RECORDS TO USE →
--*--
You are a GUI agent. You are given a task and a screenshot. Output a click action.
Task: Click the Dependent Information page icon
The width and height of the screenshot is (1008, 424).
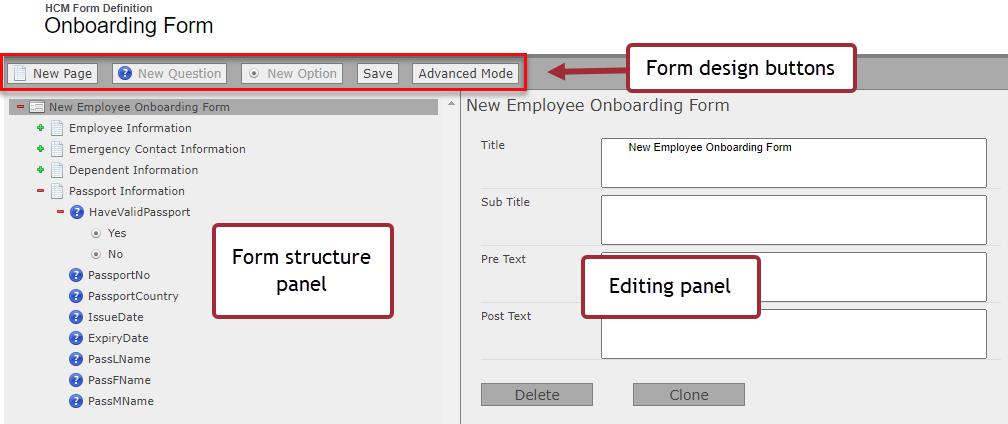(57, 170)
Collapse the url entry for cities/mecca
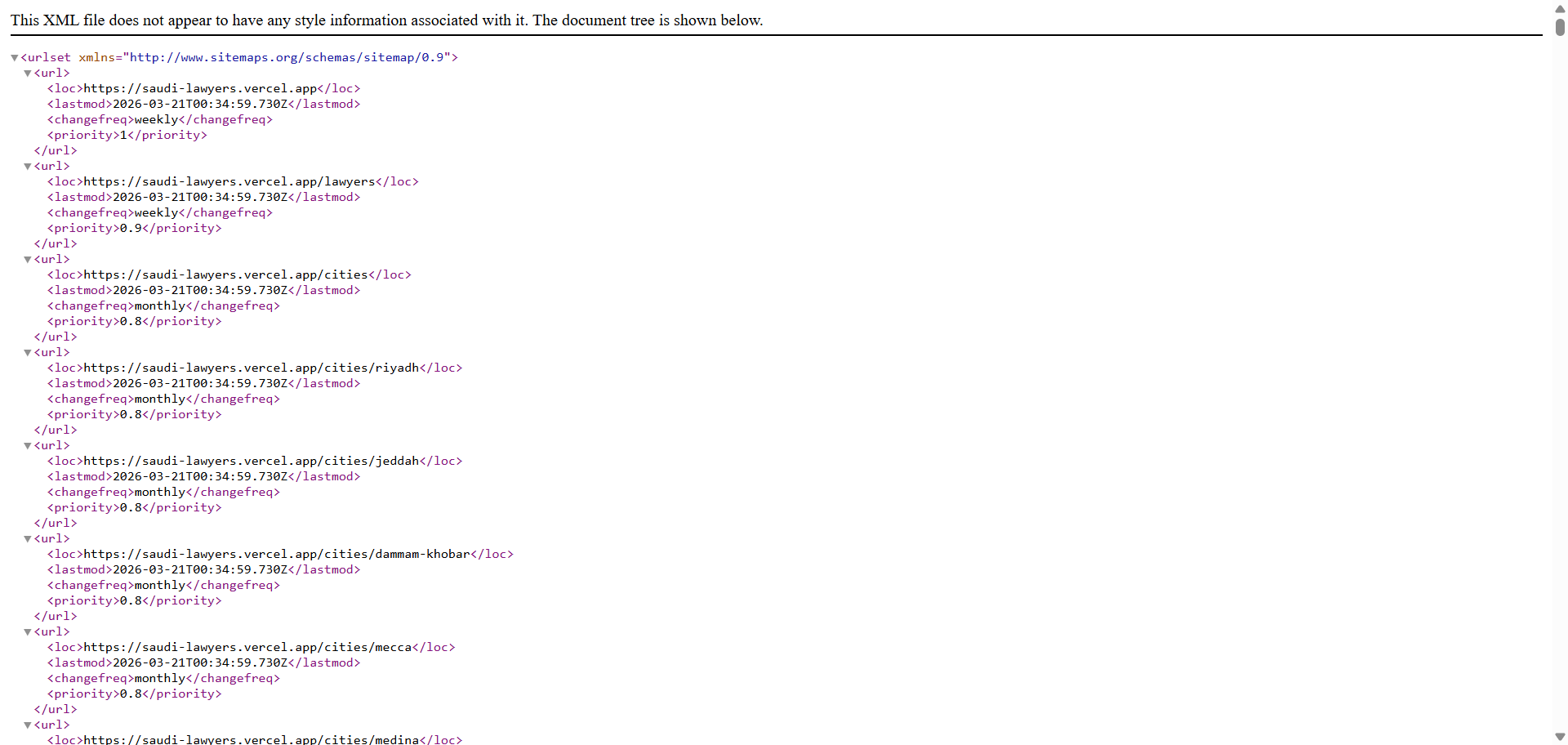This screenshot has height=745, width=1568. [x=28, y=632]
--*--
WHAT THIS TASK INVOLVES → Could you output the lines above exactly, with no pictures included?

TASK RESPONSE →
You are a GUI agent. You are given a task and a screenshot. Output a click action.
Task: Click the Dependent Information page icon
The width and height of the screenshot is (1008, 424).
(57, 170)
Collapse the url entry for cities/mecca
This screenshot has height=745, width=1568. [x=28, y=632]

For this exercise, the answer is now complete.